La seule question litigieuse que soulève la présente requête se rapporte à la compétence. Il n'est pas nécessaire que je détermine si le demandeur parviendra à plaider soit l'article 23 de la Loi sur les Indiens, soit l'obligation fiduciaire de la Couronne. Il existe une « obligation réelle ou éventuelle » de la Couronne concernant les droits revendiqués par le demandeur sous le régime du certificat de possession à l'égard duquel le demandeur et la défenderesse Paul, sinon d'autres personnes, peuvent avoir des demandes contradictoires. Ainsi, le demandeur sollicite une injonction contre la défenderesse Paul pour l'empêcher de continuer d'occuper la résidence familiale. Par conséquent, les troisième et quatrième exigences du paragraphe (4) sont également respectées.
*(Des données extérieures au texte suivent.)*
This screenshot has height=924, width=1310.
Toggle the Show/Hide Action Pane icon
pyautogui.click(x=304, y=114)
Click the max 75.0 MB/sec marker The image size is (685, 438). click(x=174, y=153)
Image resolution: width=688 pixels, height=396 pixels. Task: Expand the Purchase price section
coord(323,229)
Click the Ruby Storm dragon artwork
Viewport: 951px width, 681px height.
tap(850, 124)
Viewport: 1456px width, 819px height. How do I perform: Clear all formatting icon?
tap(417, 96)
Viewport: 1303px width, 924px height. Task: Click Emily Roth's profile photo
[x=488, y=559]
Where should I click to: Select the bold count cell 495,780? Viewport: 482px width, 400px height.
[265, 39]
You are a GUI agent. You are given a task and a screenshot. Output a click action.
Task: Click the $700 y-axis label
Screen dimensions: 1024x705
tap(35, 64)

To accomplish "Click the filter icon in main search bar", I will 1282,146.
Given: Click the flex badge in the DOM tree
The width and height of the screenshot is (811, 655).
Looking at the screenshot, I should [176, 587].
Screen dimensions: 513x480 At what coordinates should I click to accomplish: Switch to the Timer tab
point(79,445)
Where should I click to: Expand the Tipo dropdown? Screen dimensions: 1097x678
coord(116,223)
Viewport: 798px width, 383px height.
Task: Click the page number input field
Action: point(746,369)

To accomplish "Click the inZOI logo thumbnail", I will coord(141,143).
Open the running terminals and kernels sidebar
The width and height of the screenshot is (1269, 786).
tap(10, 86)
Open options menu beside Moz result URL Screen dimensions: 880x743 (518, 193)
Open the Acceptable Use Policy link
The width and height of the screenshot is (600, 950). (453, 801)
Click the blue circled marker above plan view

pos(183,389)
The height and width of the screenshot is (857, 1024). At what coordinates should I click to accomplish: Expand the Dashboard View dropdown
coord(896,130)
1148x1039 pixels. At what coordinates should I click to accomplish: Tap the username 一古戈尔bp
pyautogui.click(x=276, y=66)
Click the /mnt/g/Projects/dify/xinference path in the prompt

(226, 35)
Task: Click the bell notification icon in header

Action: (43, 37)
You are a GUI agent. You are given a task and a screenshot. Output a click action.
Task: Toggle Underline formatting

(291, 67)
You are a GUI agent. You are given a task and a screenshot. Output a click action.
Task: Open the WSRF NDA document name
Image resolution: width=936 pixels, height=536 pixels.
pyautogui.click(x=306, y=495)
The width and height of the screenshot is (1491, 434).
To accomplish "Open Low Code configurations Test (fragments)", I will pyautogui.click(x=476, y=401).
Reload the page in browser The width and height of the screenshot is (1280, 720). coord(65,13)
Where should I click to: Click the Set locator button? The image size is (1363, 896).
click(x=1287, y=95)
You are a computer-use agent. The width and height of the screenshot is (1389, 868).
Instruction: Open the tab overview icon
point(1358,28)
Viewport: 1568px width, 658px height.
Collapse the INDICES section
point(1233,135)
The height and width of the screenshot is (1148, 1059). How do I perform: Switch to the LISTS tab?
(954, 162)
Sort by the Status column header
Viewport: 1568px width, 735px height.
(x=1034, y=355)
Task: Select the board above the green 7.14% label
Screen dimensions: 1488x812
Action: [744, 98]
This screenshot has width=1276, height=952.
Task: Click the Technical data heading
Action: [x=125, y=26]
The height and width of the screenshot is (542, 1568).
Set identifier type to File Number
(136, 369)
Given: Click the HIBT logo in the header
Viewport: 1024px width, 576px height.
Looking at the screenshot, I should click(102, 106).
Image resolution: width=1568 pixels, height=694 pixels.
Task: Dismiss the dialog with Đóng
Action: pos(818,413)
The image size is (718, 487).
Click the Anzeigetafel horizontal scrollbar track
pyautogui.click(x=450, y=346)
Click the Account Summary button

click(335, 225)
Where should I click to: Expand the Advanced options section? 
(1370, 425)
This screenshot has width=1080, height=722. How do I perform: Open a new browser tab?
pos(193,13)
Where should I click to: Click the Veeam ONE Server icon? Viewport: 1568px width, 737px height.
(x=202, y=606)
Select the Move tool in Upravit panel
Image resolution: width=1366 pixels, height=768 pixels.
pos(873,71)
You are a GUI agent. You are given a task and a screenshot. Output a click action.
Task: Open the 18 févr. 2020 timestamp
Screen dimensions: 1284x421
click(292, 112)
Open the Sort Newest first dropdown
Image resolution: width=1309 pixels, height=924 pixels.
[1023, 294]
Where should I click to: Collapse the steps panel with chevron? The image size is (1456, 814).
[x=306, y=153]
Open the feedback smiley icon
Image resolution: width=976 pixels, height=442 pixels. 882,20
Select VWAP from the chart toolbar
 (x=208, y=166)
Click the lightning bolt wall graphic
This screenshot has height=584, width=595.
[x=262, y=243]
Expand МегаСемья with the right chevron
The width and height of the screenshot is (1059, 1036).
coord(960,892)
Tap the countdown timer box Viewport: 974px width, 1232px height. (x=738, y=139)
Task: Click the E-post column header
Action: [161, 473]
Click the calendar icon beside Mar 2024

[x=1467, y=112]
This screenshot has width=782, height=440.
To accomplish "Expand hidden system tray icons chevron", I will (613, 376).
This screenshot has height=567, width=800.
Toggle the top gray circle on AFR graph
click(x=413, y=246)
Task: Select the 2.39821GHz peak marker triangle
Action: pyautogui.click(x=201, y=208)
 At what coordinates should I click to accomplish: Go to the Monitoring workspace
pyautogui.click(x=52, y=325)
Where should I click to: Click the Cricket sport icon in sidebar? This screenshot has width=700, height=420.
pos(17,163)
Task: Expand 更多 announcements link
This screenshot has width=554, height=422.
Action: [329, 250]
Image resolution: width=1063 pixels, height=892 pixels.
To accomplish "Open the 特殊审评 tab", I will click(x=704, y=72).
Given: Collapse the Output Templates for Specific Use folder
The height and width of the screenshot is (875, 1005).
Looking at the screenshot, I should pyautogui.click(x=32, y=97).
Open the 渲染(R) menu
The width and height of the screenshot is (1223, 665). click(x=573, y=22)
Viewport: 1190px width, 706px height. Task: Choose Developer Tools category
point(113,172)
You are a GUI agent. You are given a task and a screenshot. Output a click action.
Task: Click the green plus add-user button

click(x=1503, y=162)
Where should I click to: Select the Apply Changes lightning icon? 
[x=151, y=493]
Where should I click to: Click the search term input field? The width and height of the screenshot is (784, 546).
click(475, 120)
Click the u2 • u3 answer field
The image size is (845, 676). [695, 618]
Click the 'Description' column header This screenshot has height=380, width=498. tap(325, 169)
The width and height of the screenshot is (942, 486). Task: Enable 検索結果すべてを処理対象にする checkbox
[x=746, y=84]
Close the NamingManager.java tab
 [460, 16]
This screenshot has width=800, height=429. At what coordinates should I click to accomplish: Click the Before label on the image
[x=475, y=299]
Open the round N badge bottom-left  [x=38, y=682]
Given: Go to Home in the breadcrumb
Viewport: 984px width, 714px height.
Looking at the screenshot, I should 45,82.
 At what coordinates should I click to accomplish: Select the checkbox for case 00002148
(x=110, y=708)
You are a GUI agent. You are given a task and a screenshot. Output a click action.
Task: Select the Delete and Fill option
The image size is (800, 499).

Le certificat de possession sollicité par M. Paul peut être considéré comme analogue à l'appartenance aux effectifs de la bande revendiquée par les demandeurs. Sur cette base, les exigences du paragraphe 17(4) sont peut-être satisfaites en l'espèce.


[40]       La bande d'Ermineskin soulève une question additionnelle, à savoir s'il y a en fait des demandes contradictoires au sens du paragraphe 17(4), ou si la déclaration renferme simplement des allégations contestées. Pourtant, quelle que soit la façon dont les questions en litige sont définies, à savoir en tant que demandes contradictoires ou d'allégations contestées, elles ne sont pas réellement différentes de l'ensemble d'obligations que la Couronne aurait pu avoir dans l'affaire Paul c. Kingsclear (supra), lorsqu'il s'agissait de régler l'affaire au fond. Essayer de faire une distinction entre ce qui peut devenir une demande contradictoire et ce qui n'est à l'heure actuelle qu'une allégation contestée est à mon avis une question de sémantique trop poussée, car le paragraphe 17(4) n'exige pas que la déclaration contienne une allégation de demande contradictoire, mais uniquement que, par suite des faits qui sont plaidés, il puisse y avoir des demandes contradictoires.

[41]       Bref, en ce qui concerne le paragraphe 17(4), il n'est peut-être pas facile de fonder une action sous cette rubrique de compétence lorsqu'il s'agit pour les demandeurs d'établir la compétence et d'obtenir gain de cause, mais je ne suis pas prêt à dire que cette façon d'aborder la question de la compétence est clairement, de toute évidence et sans aucun doute futile et ne peut pas être retenue.

Compétence fondée sur l'alinéa 17(5)b) de la Loi sur la Cour fédérale

[42]       Comme autre source de compétence, les demandeurs et la Couronne mentionnent également l'alinéa 17(5)b) de la Loi sur la Cour fédérale, selon lequel la compétence de la Cour s'étend aux actions en réparation intentées contre un préposé ou mandataire de la Couronne pour de faits survenus dans le cadre de ses fonctions :

17.(5) La Section de première instance a compétence concurrente, en première instance, dans les actions en réparation intentées :

[...]

b) contre un fonctionnaire, préposé ou mandataire de la Couronne pour des faits -- actes ou omissions -- survenus dans le cadre de ses fonctions.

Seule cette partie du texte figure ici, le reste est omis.